研究課題/領域番号 |
22K15446
|
研究機関 | 日本大学 |
研究代表者 |
青木 亮二 日本大学, 医学部, 助教 (20939607)
|
研究期間 (年度) |
2022-04-01 – 2024-03-31
|
キーワード | 非肥満型高血糖 / 低出生体重児 / ミトコンドリア |
研究実績の概要 |
【背景】低出生体重児の一部は、将来、顕著な肥満を伴わずに糖尿病を発症する。しかし、その発症機序は不明である。 【目的】低出生体重-非肥満型高血糖発症マウスモデルを用い、低出生体重-非肥満型高血糖発症の機序を解明すること。 【方法】妊娠マウスを妊娠16.5日に両側子宮動脈の血流を15分間遮断した虚血群(I)とコントロール群(C)に分類した。

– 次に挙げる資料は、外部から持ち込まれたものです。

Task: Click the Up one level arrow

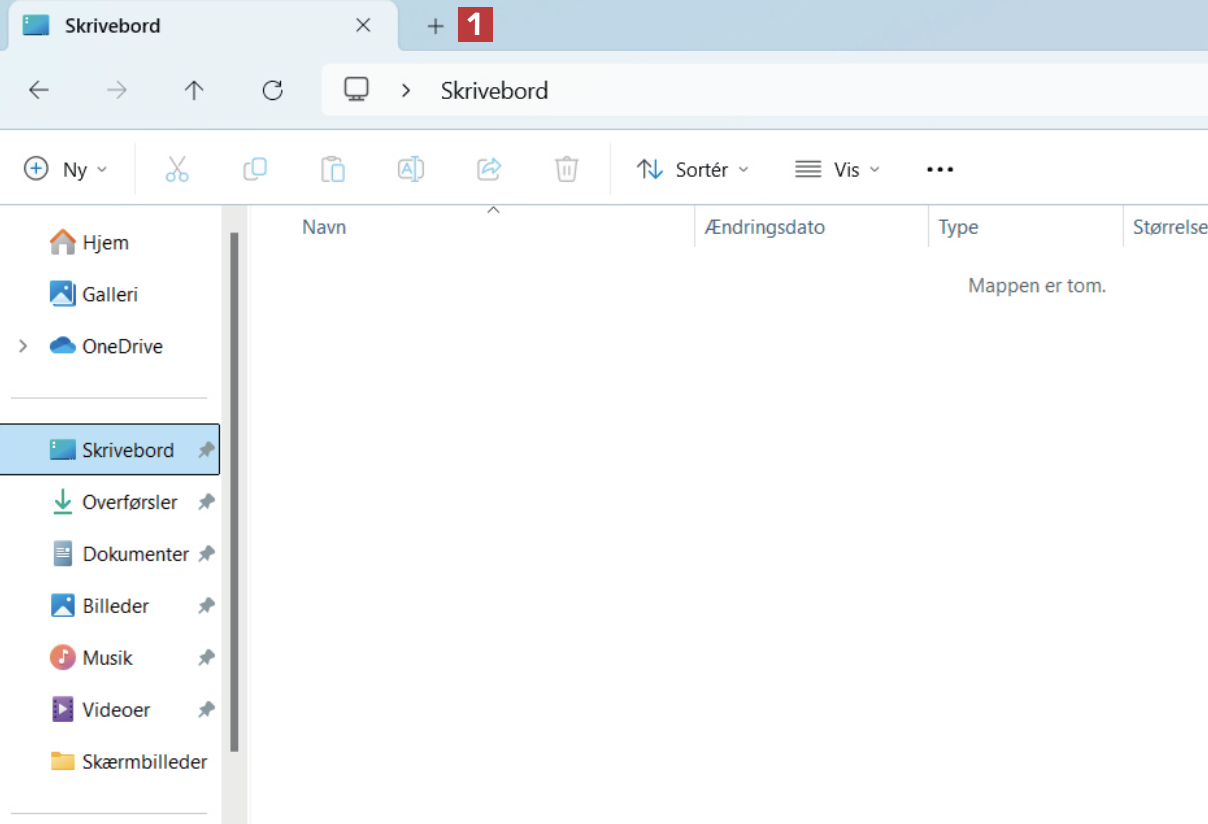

出生後にI群とC群の雌の新生仔マウスを、4週齢で離乳し、8週齢まで標準食で飼育した(各群:n = 7)。体重推移と8週齢時の空腹時血糖値、血清インスリン濃度(IRI)、HOMA-R、体組成、脂肪重量、除脂肪重量を測定し、2群間で比較した。体組成の測定は、生体電気インピーダンス法で測定した。また、8週齢で摘出した児の肝臓を用いて、メタボローム解析を実施した。 【結果】出生体重の中央値はI群1.5g、C群1.9gとI群で有意に低かった(p<0.05)。成獣期(雌)の体重、空腹時血糖値、IRI、HOMA-R、脂肪重量、除脂肪重量の中央値はそれぞれI群36.9g、213.0mg/dL、3.9μIU/mL、2.08、16.6g、19.1g、C群41.2g、72.0mg/dL、1.0μIU/mL、0.16、17.7g、22.6gであった。I群はC群に比べて除脂肪重量が軽く、血糖値、IRI、HOMA-Rが成獣期に低体重であるにも関わらず、有意に高かった(p<0.05)。肝臓のメタボローム解析では、ATP、乳酸の中央値はそれぞれI群16.0nmol/g、14.9nmol/g、C群37.0nmol/g、5.7nmol/gであり、I群でATPが低く乳酸が高値であり(p<0.05)、ミトコンドリア機能異常の存在が確認された。
|
現在までの達成度 (区分) |
現在までの達成度 (区分)
2: おおむね順調に進展している
理由
今年度の研究計画で予定していた低出生体重-非肥満型高血糖発症マウスモデルを用いた低出生体重-非肥満型高血糖発症の機序の解明に関して順調に進展している。低出生体重-非肥満型高血糖発症機序の要因として、除脂肪重量の低下による筋原性インスリン抵抗性の増加とミトコンドリア機能異常が考えられた。
|
今後の研究の推進方策 |
今後は研究計画で予定していた低出生体重-非肥満型高血糖発症マウスモデルを用いた成長ホルモンの効果についての研究を推進していく。また、糖代謝、脂質代謝に関する生化学的検査、肝臓・脂肪を用いてメタボローム解析を行う。肥満、糖尿病、脂質異常症に関連する蛋白質・RNA解析そして遺伝学的解析と病理組織学的解析も行っていく。
|
次年度使用額が生じた理由 |
新型コロナウイルス感染症の流行で、当初予定していた国際学会や国内学会への参加が延期となり、その分の予算が使われなかったため繰越金が発生した。繰越金は、延期された学会参加費として使用する。